[Start of section]

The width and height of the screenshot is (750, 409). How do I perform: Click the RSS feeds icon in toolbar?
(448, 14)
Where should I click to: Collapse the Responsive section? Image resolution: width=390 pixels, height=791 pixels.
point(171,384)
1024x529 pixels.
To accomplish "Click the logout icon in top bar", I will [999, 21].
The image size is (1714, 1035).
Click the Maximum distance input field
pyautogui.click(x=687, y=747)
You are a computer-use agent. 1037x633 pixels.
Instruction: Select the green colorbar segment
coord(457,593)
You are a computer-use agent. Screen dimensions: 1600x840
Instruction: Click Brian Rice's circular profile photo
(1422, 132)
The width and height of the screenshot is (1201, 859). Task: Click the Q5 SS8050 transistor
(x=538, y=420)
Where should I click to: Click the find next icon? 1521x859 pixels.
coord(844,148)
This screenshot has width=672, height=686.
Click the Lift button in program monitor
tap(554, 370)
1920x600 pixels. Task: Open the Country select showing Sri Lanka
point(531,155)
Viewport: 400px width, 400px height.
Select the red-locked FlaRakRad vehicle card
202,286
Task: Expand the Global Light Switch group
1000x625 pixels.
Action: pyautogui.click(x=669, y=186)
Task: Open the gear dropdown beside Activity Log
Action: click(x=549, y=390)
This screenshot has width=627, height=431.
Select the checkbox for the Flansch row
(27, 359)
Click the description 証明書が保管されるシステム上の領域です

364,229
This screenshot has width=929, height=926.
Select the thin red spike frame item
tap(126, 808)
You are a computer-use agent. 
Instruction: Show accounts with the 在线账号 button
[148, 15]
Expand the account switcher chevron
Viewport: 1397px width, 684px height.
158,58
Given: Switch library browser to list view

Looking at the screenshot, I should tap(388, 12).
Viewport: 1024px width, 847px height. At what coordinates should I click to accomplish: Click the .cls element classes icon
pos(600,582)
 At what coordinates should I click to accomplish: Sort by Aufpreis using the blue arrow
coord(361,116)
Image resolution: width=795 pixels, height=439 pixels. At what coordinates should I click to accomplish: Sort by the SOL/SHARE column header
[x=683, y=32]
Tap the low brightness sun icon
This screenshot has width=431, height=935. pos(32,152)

[End of section]

• [WORK ITEM] State the number of lines of the preceding material in which the word "agent" is found, and nothing more.

• [EXERCISE RESPONSE] 3